SUPPLIED MATERIAL =>
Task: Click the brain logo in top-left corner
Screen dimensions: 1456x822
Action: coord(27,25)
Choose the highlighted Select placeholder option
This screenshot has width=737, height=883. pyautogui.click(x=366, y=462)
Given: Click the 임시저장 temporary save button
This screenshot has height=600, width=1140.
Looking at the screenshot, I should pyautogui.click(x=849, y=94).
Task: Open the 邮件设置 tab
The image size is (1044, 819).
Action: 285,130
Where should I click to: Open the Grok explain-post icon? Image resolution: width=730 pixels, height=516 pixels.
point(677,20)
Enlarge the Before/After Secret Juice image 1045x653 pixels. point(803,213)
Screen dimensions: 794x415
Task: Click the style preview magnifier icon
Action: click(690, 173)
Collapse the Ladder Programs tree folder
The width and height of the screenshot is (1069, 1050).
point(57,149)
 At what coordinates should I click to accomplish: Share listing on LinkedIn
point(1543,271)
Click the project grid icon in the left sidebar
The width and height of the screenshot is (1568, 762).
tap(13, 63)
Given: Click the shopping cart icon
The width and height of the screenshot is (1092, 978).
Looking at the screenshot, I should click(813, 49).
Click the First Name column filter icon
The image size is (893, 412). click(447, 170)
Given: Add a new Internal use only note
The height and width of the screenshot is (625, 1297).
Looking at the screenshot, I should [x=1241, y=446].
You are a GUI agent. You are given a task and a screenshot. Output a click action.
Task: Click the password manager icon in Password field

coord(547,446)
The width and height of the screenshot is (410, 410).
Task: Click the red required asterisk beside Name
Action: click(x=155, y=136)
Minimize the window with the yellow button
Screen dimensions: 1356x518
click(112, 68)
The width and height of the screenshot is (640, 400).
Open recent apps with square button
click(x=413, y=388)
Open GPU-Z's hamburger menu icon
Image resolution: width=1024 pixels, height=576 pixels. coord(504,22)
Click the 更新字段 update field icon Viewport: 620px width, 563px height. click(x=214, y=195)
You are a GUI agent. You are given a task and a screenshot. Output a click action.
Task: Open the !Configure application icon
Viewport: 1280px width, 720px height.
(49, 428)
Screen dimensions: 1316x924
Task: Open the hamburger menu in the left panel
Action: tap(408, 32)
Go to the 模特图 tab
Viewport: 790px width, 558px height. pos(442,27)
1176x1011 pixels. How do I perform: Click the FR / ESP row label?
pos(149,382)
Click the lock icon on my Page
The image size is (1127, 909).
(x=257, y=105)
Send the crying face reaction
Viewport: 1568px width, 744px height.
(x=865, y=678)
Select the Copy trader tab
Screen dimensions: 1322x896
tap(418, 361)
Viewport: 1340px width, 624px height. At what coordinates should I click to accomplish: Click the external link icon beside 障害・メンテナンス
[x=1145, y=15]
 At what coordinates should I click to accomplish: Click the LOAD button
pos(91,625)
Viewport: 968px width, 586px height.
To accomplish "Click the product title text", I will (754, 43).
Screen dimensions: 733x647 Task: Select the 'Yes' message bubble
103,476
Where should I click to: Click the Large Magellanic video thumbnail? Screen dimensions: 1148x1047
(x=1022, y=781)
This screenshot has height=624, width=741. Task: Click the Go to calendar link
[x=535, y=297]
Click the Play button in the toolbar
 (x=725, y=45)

EXERCISE DETAILS => Set every entry down once more, exactly as written above.

EXPECTED OUTPUT =>
Task: Click the brain logo in top-left corner
Screen dimensions: 1456x822
Action: coord(27,25)
Choose the highlighted Select placeholder option
This screenshot has width=737, height=883. pyautogui.click(x=366, y=462)
Given: Click the 임시저장 temporary save button
This screenshot has height=600, width=1140.
Looking at the screenshot, I should pyautogui.click(x=849, y=94).
Task: Open the 邮件设置 tab
The image size is (1044, 819).
Action: 285,130
Where should I click to: Open the Grok explain-post icon? Image resolution: width=730 pixels, height=516 pixels.
point(677,20)
Enlarge the Before/After Secret Juice image 1045x653 pixels. point(803,213)
Screen dimensions: 794x415
Task: Click the style preview magnifier icon
Action: click(690, 173)
Collapse the Ladder Programs tree folder
The width and height of the screenshot is (1069, 1050).
point(57,149)
 At what coordinates should I click to accomplish: Share listing on LinkedIn
point(1543,271)
Click the project grid icon in the left sidebar
The width and height of the screenshot is (1568, 762).
tap(13, 63)
Given: Click the shopping cart icon
The width and height of the screenshot is (1092, 978).
Looking at the screenshot, I should click(813, 49).
Click the First Name column filter icon
The image size is (893, 412). click(447, 170)
Given: Add a new Internal use only note
The height and width of the screenshot is (625, 1297).
Looking at the screenshot, I should [x=1241, y=446].
You are a GUI agent. You are given a task and a screenshot. Output a click action.
Task: Click the password manager icon in Password field

coord(547,446)
The width and height of the screenshot is (410, 410).
Task: Click the red required asterisk beside Name
Action: click(x=155, y=136)
Minimize the window with the yellow button
Screen dimensions: 1356x518
click(112, 68)
The width and height of the screenshot is (640, 400).
Open recent apps with square button
click(x=413, y=388)
Open GPU-Z's hamburger menu icon
Image resolution: width=1024 pixels, height=576 pixels. coord(504,22)
Click the 更新字段 update field icon Viewport: 620px width, 563px height. click(x=214, y=195)
You are a GUI agent. You are given a task and a screenshot. Output a click action.
Task: Open the !Configure application icon
Viewport: 1280px width, 720px height.
(49, 428)
Screen dimensions: 1316x924
Task: Open the hamburger menu in the left panel
Action: tap(408, 32)
Go to the 模特图 tab
Viewport: 790px width, 558px height. pos(442,27)
1176x1011 pixels. How do I perform: Click the FR / ESP row label?
pos(149,382)
Click the lock icon on my Page
The image size is (1127, 909).
(x=257, y=105)
Send the crying face reaction
Viewport: 1568px width, 744px height.
(x=865, y=678)
Select the Copy trader tab
Screen dimensions: 1322x896
tap(418, 361)
Viewport: 1340px width, 624px height. At what coordinates should I click to accomplish: Click the external link icon beside 障害・メンテナンス
[x=1145, y=15]
 At what coordinates should I click to accomplish: Click the LOAD button
pos(91,625)
Viewport: 968px width, 586px height.
To accomplish "Click the product title text", I will (754, 43).
Screen dimensions: 733x647 Task: Select the 'Yes' message bubble
103,476
Where should I click to: Click the Large Magellanic video thumbnail? Screen dimensions: 1148x1047
(x=1022, y=781)
This screenshot has height=624, width=741. Task: Click the Go to calendar link
[x=535, y=297]
Click the Play button in the toolbar
 (x=725, y=45)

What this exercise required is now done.